Crookes sees her music videos as full cultural productions interweaved with style and storytelling, and she finds inspiration in other creative connections. She discusses a recent exhibition by the artist Pepón Osorio – Badge Of Honour – at New York’s MOMA – a work on incarceration that enabled her to reflect on the similarity between neighbourhoods in New Jersey and her own. “He was concerned to learn that for many young people there, which is exactly the same as growing up in Elephant and Castle, having a parent in jail was considered a badge of honour,” she recalls. It’s music that she always comes back to though. She takes pleasure in talking about Billie Holiday’s book Lady Sings The Blues and reaching for her Spotify, she recommends Zimbabwean band Hallelujah Chicken Run Band and new music from American R&B singer SZA.
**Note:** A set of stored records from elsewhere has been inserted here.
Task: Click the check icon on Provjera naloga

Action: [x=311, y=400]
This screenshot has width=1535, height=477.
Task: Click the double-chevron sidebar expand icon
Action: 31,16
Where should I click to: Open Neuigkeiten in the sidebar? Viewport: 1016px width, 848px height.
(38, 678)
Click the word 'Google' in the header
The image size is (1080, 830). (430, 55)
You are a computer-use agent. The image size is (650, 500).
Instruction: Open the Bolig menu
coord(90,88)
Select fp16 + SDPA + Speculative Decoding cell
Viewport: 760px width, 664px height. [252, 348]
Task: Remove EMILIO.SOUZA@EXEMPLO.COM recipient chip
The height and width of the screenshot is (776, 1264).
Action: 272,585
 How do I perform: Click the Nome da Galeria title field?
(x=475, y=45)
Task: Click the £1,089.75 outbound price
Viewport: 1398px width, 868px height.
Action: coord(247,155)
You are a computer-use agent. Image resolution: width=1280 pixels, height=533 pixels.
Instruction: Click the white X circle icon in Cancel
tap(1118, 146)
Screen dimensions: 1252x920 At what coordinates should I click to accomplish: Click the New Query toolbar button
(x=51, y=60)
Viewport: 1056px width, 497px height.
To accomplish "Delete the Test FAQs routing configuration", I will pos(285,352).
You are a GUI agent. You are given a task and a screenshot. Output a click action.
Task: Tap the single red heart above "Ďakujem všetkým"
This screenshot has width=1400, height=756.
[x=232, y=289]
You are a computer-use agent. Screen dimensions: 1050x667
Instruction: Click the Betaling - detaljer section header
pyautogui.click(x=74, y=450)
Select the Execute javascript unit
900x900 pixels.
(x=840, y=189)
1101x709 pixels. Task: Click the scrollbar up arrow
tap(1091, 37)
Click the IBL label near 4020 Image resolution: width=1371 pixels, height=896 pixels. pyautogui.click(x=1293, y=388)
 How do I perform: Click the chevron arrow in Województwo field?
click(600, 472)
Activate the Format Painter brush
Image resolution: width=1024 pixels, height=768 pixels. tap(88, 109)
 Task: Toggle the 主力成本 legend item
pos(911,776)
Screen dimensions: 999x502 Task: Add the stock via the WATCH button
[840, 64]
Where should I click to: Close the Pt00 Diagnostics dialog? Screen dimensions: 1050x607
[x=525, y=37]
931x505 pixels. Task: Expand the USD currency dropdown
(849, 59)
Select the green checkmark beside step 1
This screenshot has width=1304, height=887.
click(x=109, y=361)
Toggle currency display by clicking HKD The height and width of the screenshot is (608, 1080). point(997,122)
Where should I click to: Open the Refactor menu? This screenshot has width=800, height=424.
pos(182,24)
She sums up life’s pleasures simply. “I love cooking, driving, making love,” she grins. “Those are some of my favourite things in the whole world. It feels like I have my own agency when I cook.” She lists her favourite Indian street food in London, from Marylebone to her own talents (“I make a pretty banging korma!”) and her YouTube cooking show Cooking With Crooksie is a light and airy offering, where she intermittently uploads videos of making food with fellow artists such as Miraa May and presenters such as Amelia Dimoldenberg.  

Crookes is now gearing up for a European tour in early spring and the summer’s round of festivals. At this stage of her career, selling out shows is still a novelty, but her fans on social media indicate that this is her about to go stratospheric. Crookes, meanwhile, remains thrillingly unafraid to take you through euphoria, heartache, melancholy and back again, challenging listeners to remember the last time you really felt connected. To her, the music says all she wants to say: “If there’s a song that stops you from feeling depressed, or if there’s a song that makes you feel like your depression is heard, then… great! I’m glad that I could do that.” And with that she clicks off, still dreaming, still looking up at the music, finding the connections between disparate worlds and the beauty in the strength of her – and our – skin.